While data science has great potential to improve research in numerous fields, it presents new challenges. One critical challenge was highlighted by Cynthia Dwork, the Gordon McKay Professor of Computer Science at Harvard and Radcliffe Alumnae Professor at the Radcliffe Institute for Advanced Study. Dwork spoke of fairness and a “catalog of evils” identified by researchers in algorithm use, such as excluding zip codes for targeted advertising based on the racial makeup of neighborhoods. Algorithms aren’t neutral, Dwork argued, and can present problems if they “lack cultural awareness.”
Challenges were also a theme of the concluding panel talk of speakers and women working in data science. In addition to bias, they discussed transparency, security, and privacy. “I think people have no idea, no comprehension how much data is out there on them,” Bell mused. “I think there will need to be a reckoning on some of this.”

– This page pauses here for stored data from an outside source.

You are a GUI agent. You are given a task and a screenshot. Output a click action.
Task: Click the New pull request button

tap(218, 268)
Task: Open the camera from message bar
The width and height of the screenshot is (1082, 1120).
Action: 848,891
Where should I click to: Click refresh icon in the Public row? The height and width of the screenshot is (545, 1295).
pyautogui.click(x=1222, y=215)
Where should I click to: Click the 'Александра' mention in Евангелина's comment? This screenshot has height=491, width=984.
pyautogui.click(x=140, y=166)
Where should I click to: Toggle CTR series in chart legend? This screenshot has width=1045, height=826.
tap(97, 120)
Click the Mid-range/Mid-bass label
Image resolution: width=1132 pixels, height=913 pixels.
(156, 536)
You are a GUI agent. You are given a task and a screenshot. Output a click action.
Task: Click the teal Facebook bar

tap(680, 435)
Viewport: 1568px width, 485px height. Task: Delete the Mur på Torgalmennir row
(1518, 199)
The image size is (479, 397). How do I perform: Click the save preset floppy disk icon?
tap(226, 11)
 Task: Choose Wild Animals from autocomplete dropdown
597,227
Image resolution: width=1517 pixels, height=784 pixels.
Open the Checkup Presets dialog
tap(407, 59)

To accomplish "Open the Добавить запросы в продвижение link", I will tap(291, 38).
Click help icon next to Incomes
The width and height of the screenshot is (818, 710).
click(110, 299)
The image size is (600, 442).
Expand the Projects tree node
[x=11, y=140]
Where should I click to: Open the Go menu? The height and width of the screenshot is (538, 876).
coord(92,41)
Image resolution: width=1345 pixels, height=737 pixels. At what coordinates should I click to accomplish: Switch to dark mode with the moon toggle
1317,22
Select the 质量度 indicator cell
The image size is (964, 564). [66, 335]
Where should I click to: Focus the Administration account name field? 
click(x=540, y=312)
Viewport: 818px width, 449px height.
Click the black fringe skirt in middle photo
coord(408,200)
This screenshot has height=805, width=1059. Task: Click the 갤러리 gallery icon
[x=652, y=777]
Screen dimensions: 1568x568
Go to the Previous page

Despite these challenges, all agreed that data science can have an extraordinary impact in addressing social challenges. Data scientists can apply their skills in almost limitless ways by collaborating with researchers wherever data sets are or can be made available. As Broderick put it: “I had all these interests and thought: 'If only there was one magical field that combined them.'”
New to the conference this year was a hall of student posters showcasing data science work in a broad range of fields, and recruitment opportunities for industry partners. The 2018 conference also included the announcement of the winners of the first WiDS Datathon competition, which ran throughout February. The Datathon challenged teams to come up with data science solutions to alleviate global poverty. Worcester Polytechnic Institute’s “Team Minions,” comprised of Xi Liu and Ye Wang, was both the local Massachusetts first-place winner and a global winner. The pair emphasized the importance of open source models and tools to their project.
IDSS Executive Director Elizabeth Sikorovsky joined Harvard IACS Executive Director Catherine Chute in making opening and closing remarks. They noted that the event sold out on the first day and joined more than 150 other conferences and events worldwide, all led by women. “We are part of a global movement,” Chute said.